Éste es un hecho histórico establecido – millones de personas creen que se han curado gracias a Osciloclasto de Abrams, que no es más que una caja negra llena de pieza inútiles de máquinas. Los tónicos radiactivos fueron populares a principios del siglo XX. Y las sangrías fueron populares en muchas culturas durante miles de años.
Hanna también cree que los remedios homeopáticos han “ayudado a la gente desde hace miles de años”. Deduzco de esta afirmación que realmente no sabe lo que es la homeopatía. Puede que crea que son simplemente remedios “naturales” o basados en plantas, cuando de hecho es una brujería basada en supersticiones pre-científicas. Además, la homeopatía apenas tiene 200 años, siendo desarrollada en el siglo XVIII por Hahnemann.

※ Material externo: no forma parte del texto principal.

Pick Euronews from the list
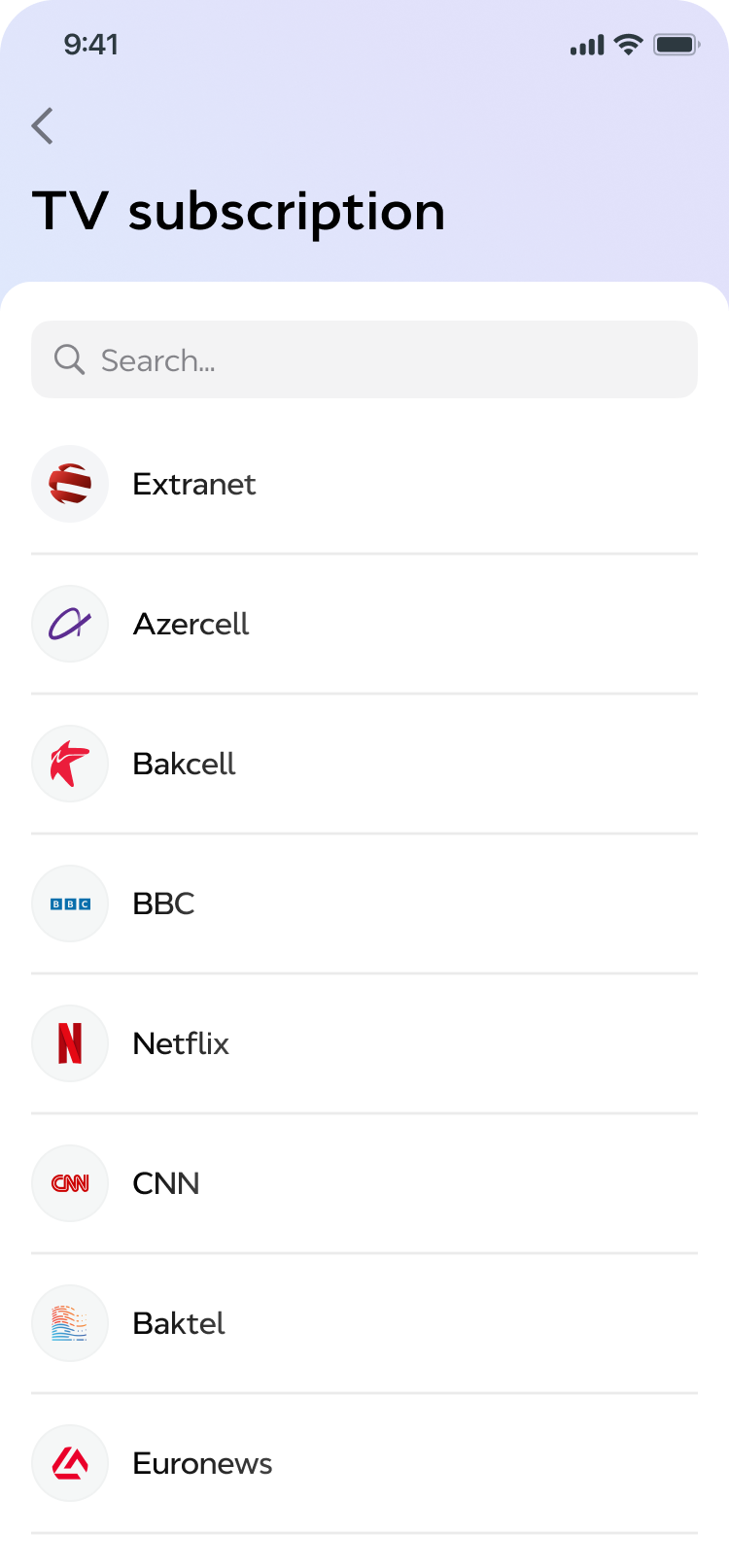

Sé que seleccionar a un comentarista aleatorio de un artículo on-line puede parecer arbitrario – pero su comentario realmente es representativo del defensor homeopático medio (no del homeópata, sino del conocimiento de la persona media sobre homeopatía).
Es bueno ver los frutos de los comentarios críticos sobre la homeopatía – arrastrándola a la luz de la ciencia moderna y demostrando el fraude que es. Con suerte, se adoptarán las recomendaciones de la BMA, y se replicarán por todo el mundo. La humanidad realmente está mejor sin esta pseudociencia concreta.